Suddenly you are confronted with the truth that one day, maybe sooner than you anticipated, your parent(s) will die. They will be gone from your life. All the things you wish you’d asked them, the times you could have spent together, gone. None of us are promised tomorrow. Unfortunately, most of us won’t realize what we’ve lost until it’s too late.
My father died too young, too suddenly. I miss him. My love of country, my patriotism comes from him. I’ve been without him for forty years, more than half my life. My mother has been gone about twelve years. She taught me perseverance and self-reliance and so much more. I wish we could still talk every day. She lived alone for the last several years of her life. Toward the end, she needed help and my wonderful sister became her caregiver. She made Mom’s last couple of years easy, safe and happy. I will be forever grateful to her for that.
We make sure, as we age, that we have life insurance, a funeral planned; we instruct our relatives of our wishes with regard to a lingering illness or incapacitation. As parents, what we can’t prepare our children for is the day they lose us. The day they become orphans. We don’t want them to have to confront a time when they may very well become a caregiver. My Dad’s mother necessitated being put in a nursing home because she just couldn’t take care of herself anymore. It was a difficult decision but it had to be made. I believe my mother moved herself into an assisted living facility because her home became too much to care for, maybe she didn’t feel safe anymore. It was the right thing for her to do.
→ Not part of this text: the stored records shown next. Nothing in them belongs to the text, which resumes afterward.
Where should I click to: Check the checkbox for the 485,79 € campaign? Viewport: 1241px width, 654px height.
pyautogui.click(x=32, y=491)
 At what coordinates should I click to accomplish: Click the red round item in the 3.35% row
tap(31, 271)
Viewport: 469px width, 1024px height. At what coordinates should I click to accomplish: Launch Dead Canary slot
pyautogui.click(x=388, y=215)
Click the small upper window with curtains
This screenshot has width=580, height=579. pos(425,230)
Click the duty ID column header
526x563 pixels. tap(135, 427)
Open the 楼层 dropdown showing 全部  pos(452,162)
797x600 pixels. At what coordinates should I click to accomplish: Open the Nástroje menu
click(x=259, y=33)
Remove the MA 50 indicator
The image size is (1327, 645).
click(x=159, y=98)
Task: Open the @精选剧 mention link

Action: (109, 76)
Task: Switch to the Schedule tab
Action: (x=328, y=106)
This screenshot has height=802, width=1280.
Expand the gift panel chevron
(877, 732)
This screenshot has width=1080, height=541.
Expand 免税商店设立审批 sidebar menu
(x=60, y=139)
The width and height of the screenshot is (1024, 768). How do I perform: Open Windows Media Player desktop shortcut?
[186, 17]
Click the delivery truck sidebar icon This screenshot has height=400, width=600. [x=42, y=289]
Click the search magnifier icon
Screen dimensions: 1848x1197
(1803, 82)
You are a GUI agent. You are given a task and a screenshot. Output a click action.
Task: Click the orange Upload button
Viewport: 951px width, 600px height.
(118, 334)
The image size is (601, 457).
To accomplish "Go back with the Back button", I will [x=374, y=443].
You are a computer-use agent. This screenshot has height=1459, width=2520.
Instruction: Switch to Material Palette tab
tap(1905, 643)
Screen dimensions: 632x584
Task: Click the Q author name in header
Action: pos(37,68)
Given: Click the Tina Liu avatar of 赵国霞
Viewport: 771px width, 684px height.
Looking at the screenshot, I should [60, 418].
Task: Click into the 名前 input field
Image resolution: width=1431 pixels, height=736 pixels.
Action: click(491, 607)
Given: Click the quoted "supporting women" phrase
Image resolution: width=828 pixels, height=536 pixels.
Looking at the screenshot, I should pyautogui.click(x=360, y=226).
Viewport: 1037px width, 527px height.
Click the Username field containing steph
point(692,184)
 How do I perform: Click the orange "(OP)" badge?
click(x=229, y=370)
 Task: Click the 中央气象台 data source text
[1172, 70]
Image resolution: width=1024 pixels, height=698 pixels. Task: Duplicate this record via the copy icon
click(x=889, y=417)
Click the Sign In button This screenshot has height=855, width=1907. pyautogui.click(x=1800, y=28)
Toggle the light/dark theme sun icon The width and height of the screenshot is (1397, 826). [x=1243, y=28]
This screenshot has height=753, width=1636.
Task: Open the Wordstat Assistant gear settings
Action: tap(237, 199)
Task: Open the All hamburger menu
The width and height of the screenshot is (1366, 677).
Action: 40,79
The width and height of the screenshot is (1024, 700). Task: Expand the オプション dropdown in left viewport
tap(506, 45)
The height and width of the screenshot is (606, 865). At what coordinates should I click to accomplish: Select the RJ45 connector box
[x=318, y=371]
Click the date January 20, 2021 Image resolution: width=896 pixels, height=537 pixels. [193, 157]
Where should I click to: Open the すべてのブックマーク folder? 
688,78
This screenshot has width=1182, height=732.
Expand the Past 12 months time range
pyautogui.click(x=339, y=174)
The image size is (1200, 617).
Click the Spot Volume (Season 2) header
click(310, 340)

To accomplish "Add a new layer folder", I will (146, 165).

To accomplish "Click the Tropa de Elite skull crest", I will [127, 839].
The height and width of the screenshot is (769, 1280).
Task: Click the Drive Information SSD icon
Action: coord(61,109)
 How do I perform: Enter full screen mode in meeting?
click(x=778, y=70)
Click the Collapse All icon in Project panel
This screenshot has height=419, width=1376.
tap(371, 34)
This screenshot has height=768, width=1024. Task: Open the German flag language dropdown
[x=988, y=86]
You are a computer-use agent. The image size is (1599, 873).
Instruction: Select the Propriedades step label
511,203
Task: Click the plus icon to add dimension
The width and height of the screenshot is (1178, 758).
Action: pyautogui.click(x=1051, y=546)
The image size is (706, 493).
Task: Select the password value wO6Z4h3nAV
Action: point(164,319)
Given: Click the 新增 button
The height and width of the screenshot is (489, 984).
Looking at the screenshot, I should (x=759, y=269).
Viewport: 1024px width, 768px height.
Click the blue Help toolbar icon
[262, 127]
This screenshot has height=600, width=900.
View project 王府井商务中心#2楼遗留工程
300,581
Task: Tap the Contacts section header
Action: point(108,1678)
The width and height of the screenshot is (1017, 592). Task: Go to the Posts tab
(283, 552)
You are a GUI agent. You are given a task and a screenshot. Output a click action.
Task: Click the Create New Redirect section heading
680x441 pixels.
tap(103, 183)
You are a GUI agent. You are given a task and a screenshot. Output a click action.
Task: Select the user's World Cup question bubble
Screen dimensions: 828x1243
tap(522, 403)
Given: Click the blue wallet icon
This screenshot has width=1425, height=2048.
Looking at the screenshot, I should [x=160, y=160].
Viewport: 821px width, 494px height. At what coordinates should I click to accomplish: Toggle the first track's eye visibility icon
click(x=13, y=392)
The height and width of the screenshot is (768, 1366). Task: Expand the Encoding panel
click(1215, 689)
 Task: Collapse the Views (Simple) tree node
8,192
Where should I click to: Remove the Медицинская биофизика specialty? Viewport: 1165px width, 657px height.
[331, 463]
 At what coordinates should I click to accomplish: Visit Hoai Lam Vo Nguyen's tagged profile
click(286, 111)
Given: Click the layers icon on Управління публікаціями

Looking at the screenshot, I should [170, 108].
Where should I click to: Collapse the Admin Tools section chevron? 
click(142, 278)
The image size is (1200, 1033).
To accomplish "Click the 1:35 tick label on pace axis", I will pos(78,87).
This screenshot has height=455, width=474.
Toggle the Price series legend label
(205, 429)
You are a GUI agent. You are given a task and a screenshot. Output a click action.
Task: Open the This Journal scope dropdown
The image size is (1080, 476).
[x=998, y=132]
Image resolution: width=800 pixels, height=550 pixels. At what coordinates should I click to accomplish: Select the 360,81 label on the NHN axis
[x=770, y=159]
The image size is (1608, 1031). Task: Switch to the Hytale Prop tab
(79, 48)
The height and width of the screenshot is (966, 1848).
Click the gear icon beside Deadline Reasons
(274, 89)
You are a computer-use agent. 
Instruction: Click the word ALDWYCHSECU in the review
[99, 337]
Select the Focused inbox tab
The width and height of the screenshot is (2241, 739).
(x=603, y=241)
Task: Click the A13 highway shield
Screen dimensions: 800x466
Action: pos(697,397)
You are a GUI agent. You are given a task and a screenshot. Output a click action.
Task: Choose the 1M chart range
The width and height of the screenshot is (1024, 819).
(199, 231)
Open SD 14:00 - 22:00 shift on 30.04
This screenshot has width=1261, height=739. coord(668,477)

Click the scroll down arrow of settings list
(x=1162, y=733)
Not wanting to face the inevitable isn’t an excuse for not doing something. No parent wants to be a burden. You can help start that by seeing your parents as they are. Accept they won’t always be around. Find out what you need to do if the worst case scenario happens and you find yourself a caretaker. Get instructions, directives, plans in place. You won’t be overwhelmed if things have already been planned. Figuring things out during a time of extreme stress isn’t the best time to start trying to see them more realistically.